Torna alla sua posizione iniziale, mantenendo quell'espressione da stronzetto indignato che lo contraddistingue dal primo momento che ci siamo incontrati; sento crescere dentro me una voglia irrefrenabile di spaccargli la faccia. Ma come si permette? Crede davvero che io abbia bisogno di lui per lavorare qui dentro?

«Avrei fatto volentieri a meno di te. Curtis ha insistito, non io», gli faccio notare, guardandolo sottecchi. «Permettimi di darti un consiglio spassionato a mia volta», continuo, avvicinandomi a passo lento, «dovresti fare un corso di educazione accelerato, uno di quelli su come ci si comporta correttamente con i nuovi colleghi di lavoro», gli punto l'indice sul petto, costringendolo ad arretrare appena. «Sai, non sei proprio il massimo della simpatia e della gentilezza», ironizzo, scavando a fondo con l'indice sulla sua camicia.

Fugacemente abbassa lo sguardo sul mio dito per poi tornare al mio volto. Sorride appena, beffardo. Lo conosco a stento e già non lo sopporto. Ottimo. È una cazzo di punizione questa.

«Stai attenta, novellina», sussurra, «non mi piace ripetere le cose due volte», afferra il mio dito e lo scosta, spostandosi a sua volta verso l'uscita.

«Va al diavolo», bisbiglio, adirata.

Consapevole che lui non abbia sentito, lo seguo nuovamente verso il resto dell'azienda.

«Quello è il mio ufficio, off limits per te se non per motivi urgenti», dice, volgendo lo sguardo a destra, «e quello è il tuo», conclude, ruotando la testa a sinistra.

«Perché off limits?», lo rincorro, letteralmente. «E perché tu hai un ufficio così grande e accogliente mentre nel mio c'è a malapena la scrivania?», noto, contrariata.

Michael si ferma, finalmente. Mantiene lo sguardo rivolto verso il finestrone che dà sulla strada, dandomi le spalle. Vorrei tanto picchiettare sul suo dorso per farlo voltare ma sento che è una battaglia completamente persa.

«Non mi piaci, Janette. E non voglio che tu ti sforzi nel provarci», mantiene un tono asciutto, asettico. «A causa tua un mio amico ha dovuto abbandonare quel posto.
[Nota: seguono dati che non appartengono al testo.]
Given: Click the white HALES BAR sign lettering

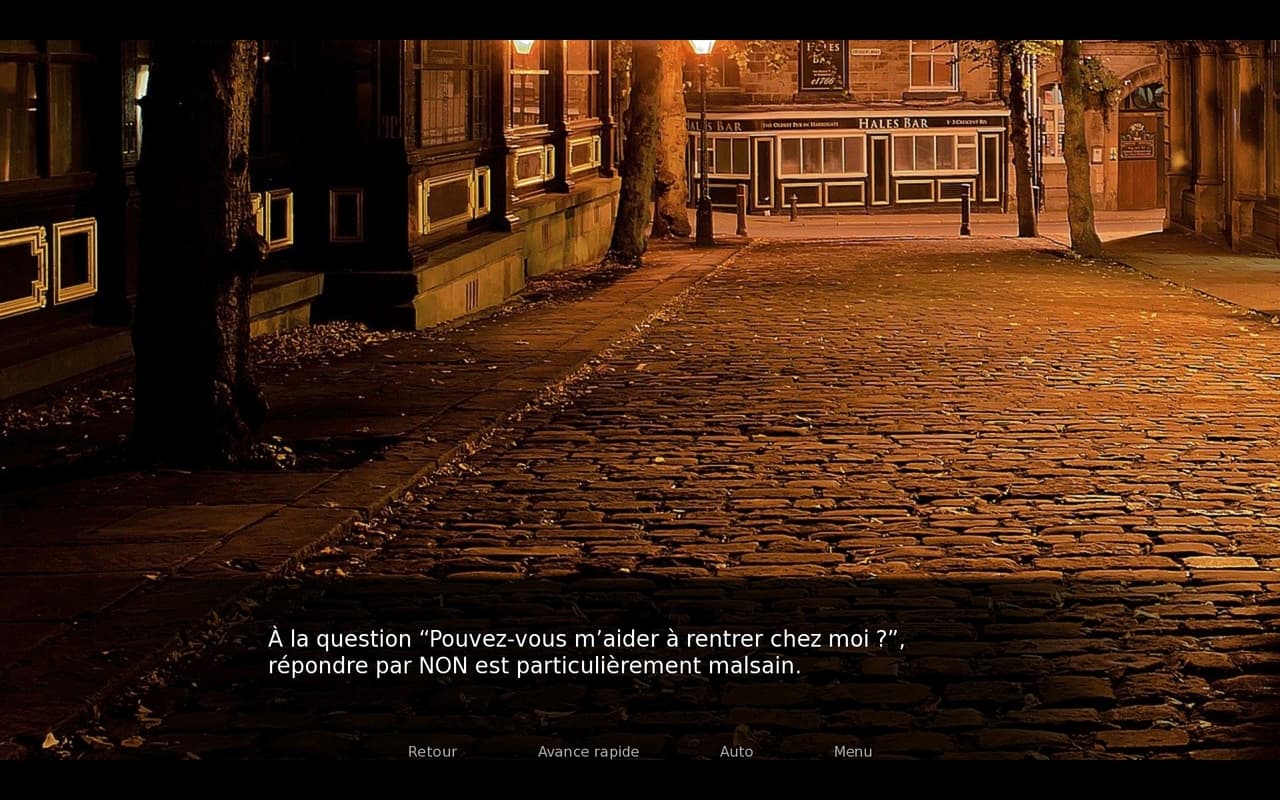Looking at the screenshot, I should coord(893,123).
Ti sarei grato se tu mi rivolgessi la parola il minimo e indispensabile e se tu mi evitassi nel restante tempo che passerai qui, sarà anche meglio». Porta entrambe le mani nelle tasche dei suoi pantaloni. «Io lo farò».
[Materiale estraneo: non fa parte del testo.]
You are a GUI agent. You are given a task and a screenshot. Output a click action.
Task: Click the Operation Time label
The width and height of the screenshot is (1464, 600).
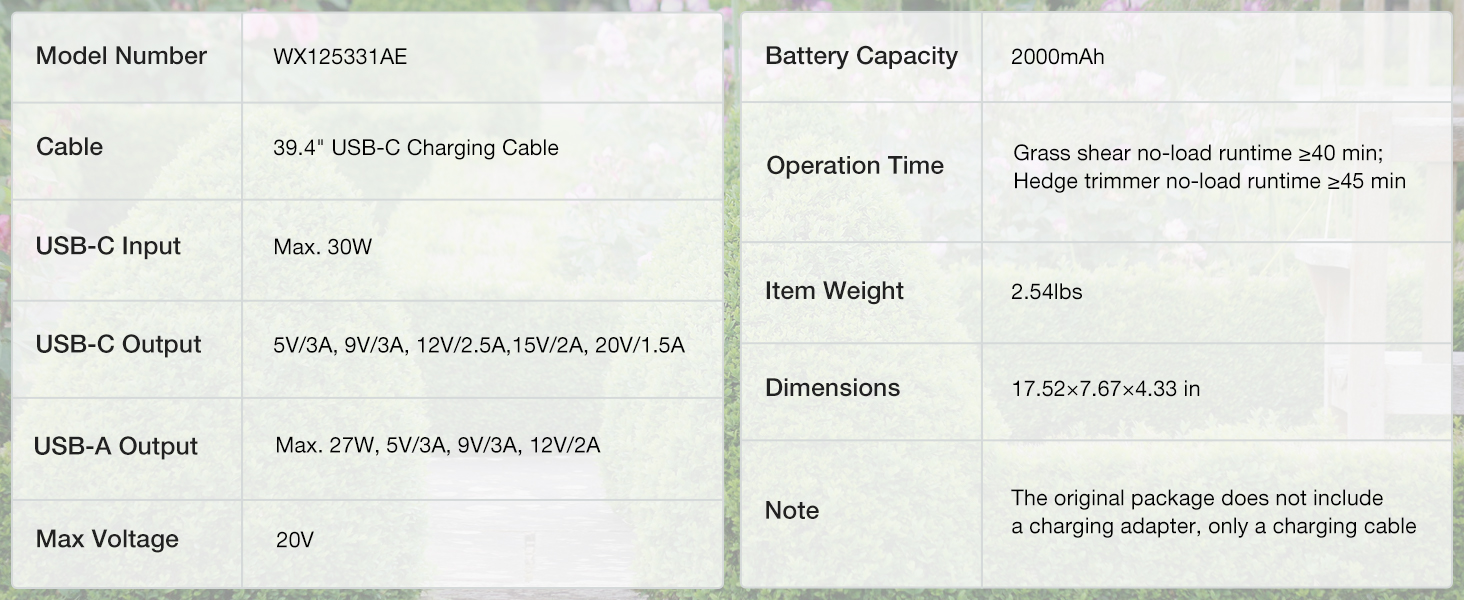pos(855,166)
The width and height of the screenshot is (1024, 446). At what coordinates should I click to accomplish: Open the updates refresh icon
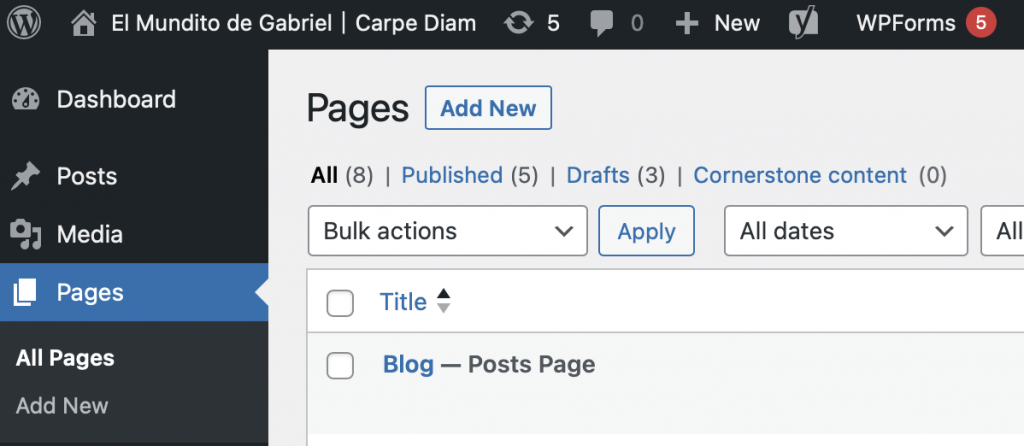tap(519, 23)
Finalmente si volta nella mia direzione e prima che io possa ribattere, raggiunge il suo ufficio a grandi falcate.

Faccio lo stesso, sbattendo la porta dietro di me.

«Stronzo pezzo di ghiaccio», borbotto, «robot privo di sentimenti», continuo, fulminandolo con lo sguardo.

Sì, l'ufficio con pareti in vetro. Un altro scherzo del destino che mi metterà a dura prova qui dentro.

Apro il cassettino della scrivania e rimango stupita alla vista di un kit di sopravvivenza per l'ufficio: fazzoletti, caramelline di vari gusti, un barattolino di cioccolata fondente con un cucchiaino al seguito, bustine di tè al limone e ai lamponi, una pinzetta per sopracciglia e qualche assorbente sparso qua e là.

«Adoro!», esclamo felice.

Scarto una caramella e la porto alle labbra, assaporandola. Le good vibes stanno prendendo il sopravvento su quelle negative e sono davvero felice di ciò. L'acido del limone fa arricciare il mio naso in segno di rivolta; chiudo appena gli occhi per poi riaprirli velocemente.

Guardo fisso nell'ufficio di Michael e lo trovo lì, seduto dietro alla sua maestosa scrivania, che mi fissa con ghigno beffardo. Posso notare la sua espressione di cazzo sin da qui.

«Brutto stronzo», bisbiglio, facendogli il verso e mostrandogli la lingua.

Sarà una giornata pesante. Lo sento.